TEKS:
┌────────

Bungin (2007:221) menjelaskan bahwa kecantikan direpresentasikan dalam rupa kulit whiteness
(menjadi putih), rambut hitam, tebal dan lurus, bertubuh slim, memiliki kesegaran tubuh, adanya
kebersihan, kemewahan, keanggunan dan berparas menawan. Sementara itu Prabasmoro (2003:106)
mengungkapkan bahwa kecantikan dinaturalisasikan dengan warna kulit putih. Liestianingsih (2002:30)
menemukan bahwa sebagian besar iklan kosmetik dan perawatan tubuh menyoroti wajah yang bersih,
putih, dan bertipe wajah barat; postur model tinggi dan kurus; rambut hitam, lurus, dan mengkilap; kulit
model putih dan halus. Hal itu ditandai dengan semakin maraknya berbagai produk kecantikan yang
mengusung tema whitening kini sudah tak terhitung lagi beredar di pasaran, bahkan tidak satu pun
produk-produk kosmetik yang tidak menawarkan unsur whitening. Sehingga tak ayal jika mulai
bermunculan iklan produk whitening yang meyakinkan konsumen dapat membawa perubahan warna
kulit dalam waktu singkat.
Persepsi tentang konsep kecantikan yang diidentikkan dengan kulit putih ini merupakan sesuatu
yang mempunyai sejarah cukup lama. Melalui analisanya tentang iklan sabun dari Zaman Victoria di
Inggris pada abad 19, McClintock akhirnya mengeluarkan argumen bahwa iklan sabun itu menjadi agen
rasisme, kolonialisme, dan imperialisme (Aquarini 2003:37). Lebih jauh McClintock menjelaskan
bahwa iklan sabun bergantung pada kebudayaan yang imperial (imperial culture) dan alam yang terjajah
(colonised nature) sebagai dikotomi hitam/putih. Kulit hitam ditandai sebagai “alam”, yang dalam
konteks ini mengimplikasi seseorang yang tidak berbudaya, tidak beradab, liar, dan juga orang yang
“kotor” dan “tercemar” yang perlu dipurifikasi. Dan dalam dikotomi kebudayaan yang imperial dan alam
yang terjajah, putih menandai keadaan berbudaya, bersih, dan murni. Bangsa Indonesia tidak terjajah
oleh Ratu Victoria, bagaimanapun, persepsi para penjajah Belanda yang telah mengokupasi Indonesia
selama tiga setengah abad tidak jauh beda. Pemerintah kolonis Belanda juga berpendapat bahwa orang
berkulit putih adalah ras yang lebih berkuasa, dan orang Pribumi yang berkulit hitam statusnya lebih
rendah (Aquarini 2003:38).

└────────

BARIS DATA:
┌────────

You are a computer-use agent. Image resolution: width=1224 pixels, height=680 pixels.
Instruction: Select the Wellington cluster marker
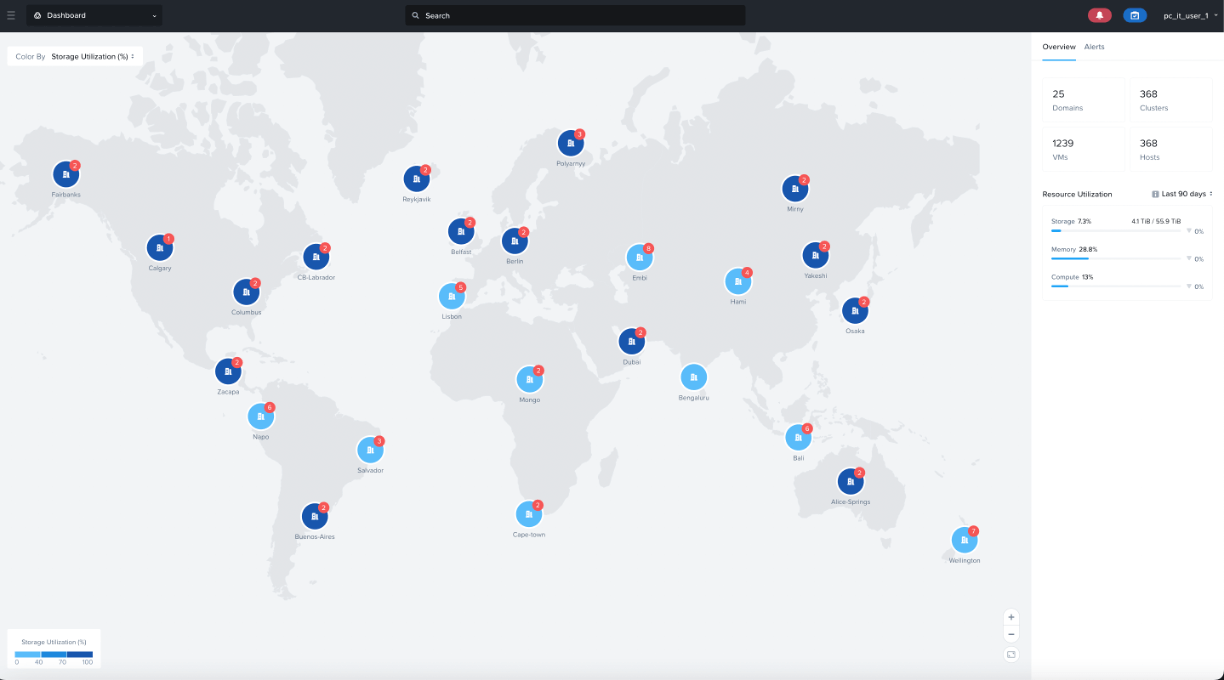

└────────

TUJUAN LATIHAN: Berdasarkan teks di atas, mengapa McClintock menganggap iklan sabun dari Zaman Victoria sebagai agen rasisme, kolonialisme, dan imperialisme? Jawab dalam satu sampai tiga kalimat.

JAWABAN LENGKAP: Iklan sabun itu bergantung pada kebudayaan yang imperial dan alam yang terjajah sebagai dikotomi hitam/putih. Kulit hitam ditandai sebagai "alam", yang berarti orang yang tidak berbudaya, tidak beradab, liar, serta "kotor" dan "tercemar" sehingga perlu dipurifikasi. Sebaliknya, putih menandai keadaan berbudaya, bersih, dan murni.